Long-Context Multimodal Benchmark for MLLMs
Project Description
While today’s multimodal large language models (MLLMs) can chat fluently about images, their reliability under truly long, multi-turn, image-grounded conversations—where important details are scattered across many exchanges—remains unclear. This project asks a simple question: as conversations grow longer and more realistic, can current MLLMs stay grounded, consistent, and trustworthy? We will create a realistic long-form conversational setting and run systematic stress tests across representative state-of-the-art models, varying the length and complexity of interaction to reveal where performance holds up and where it breaks down.

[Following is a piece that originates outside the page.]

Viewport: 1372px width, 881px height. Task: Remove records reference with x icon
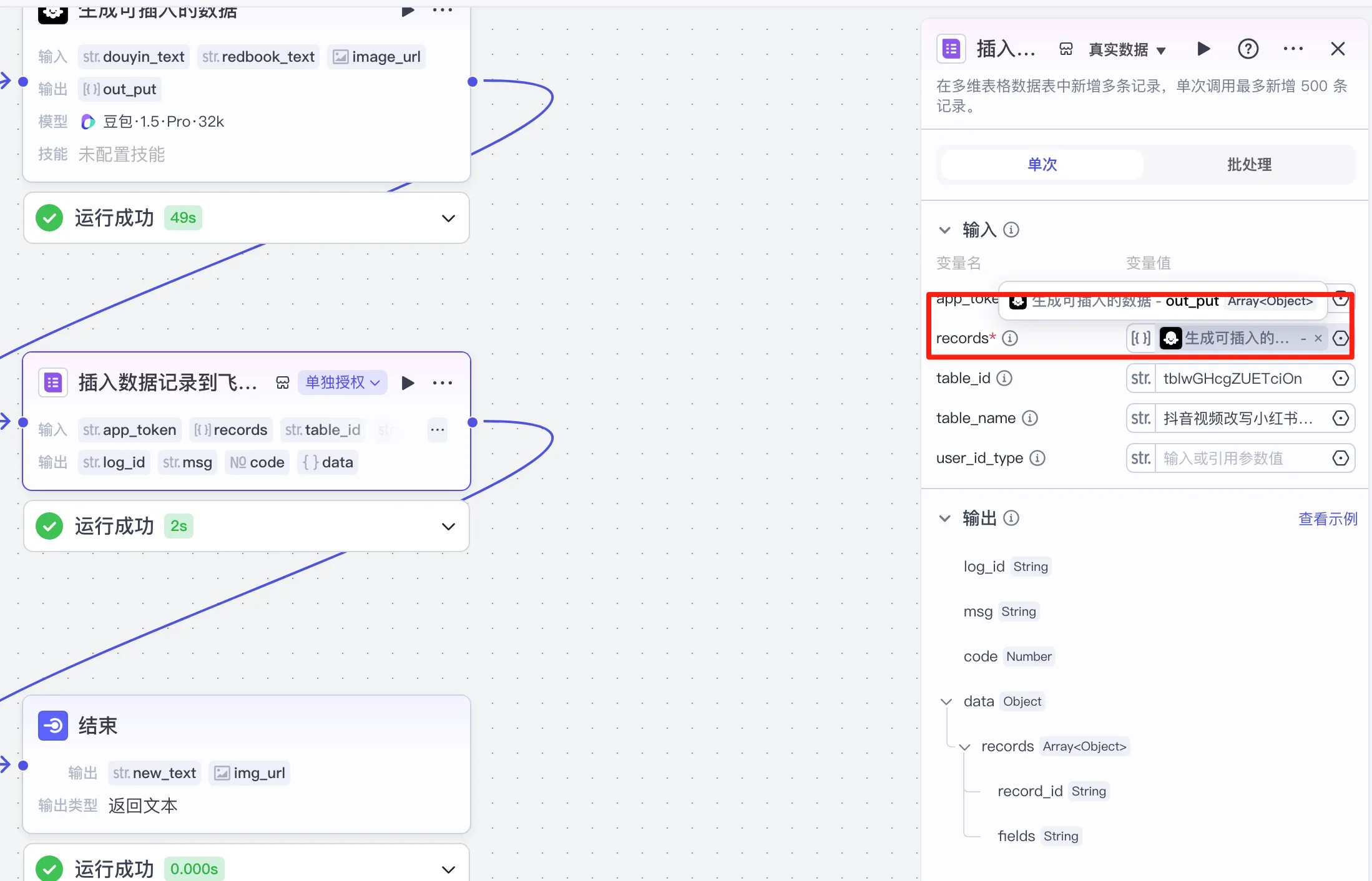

The goal is not to chase a single headline number, but to produce a clear, practical picture of long-context multimodal behavior—when these systems remain coherent, when they drift, and what kinds of failures matter most in real use.
Supervisor
SONG Yangqiu
Quota
5
Course type
UROP1000
UROP1100
UROP2100
UROP3100
UROP3200
UROP4100
Applicant's Roles
Working together with a PhD student on task formulation, designing experiments, analyzing results, and writing research papers.
Applicant's Learning Objectives
1. Develop hands-on experience studying how MLLMs behave in long-context, multi-turn multimodal conversations, with a focus on context retention, retrieval, and cross-turn coherence as interactions scale.
2. Learn to design and run reproducible evaluations for long-context settings—covering data construction, stress-test design, and careful control of confounders.
3. Build skills in failure analysis and robustness testing, identifying where models stay reliable, where they drift, and how performance changes with longer and noisier context.
Complexity of the project
Challenging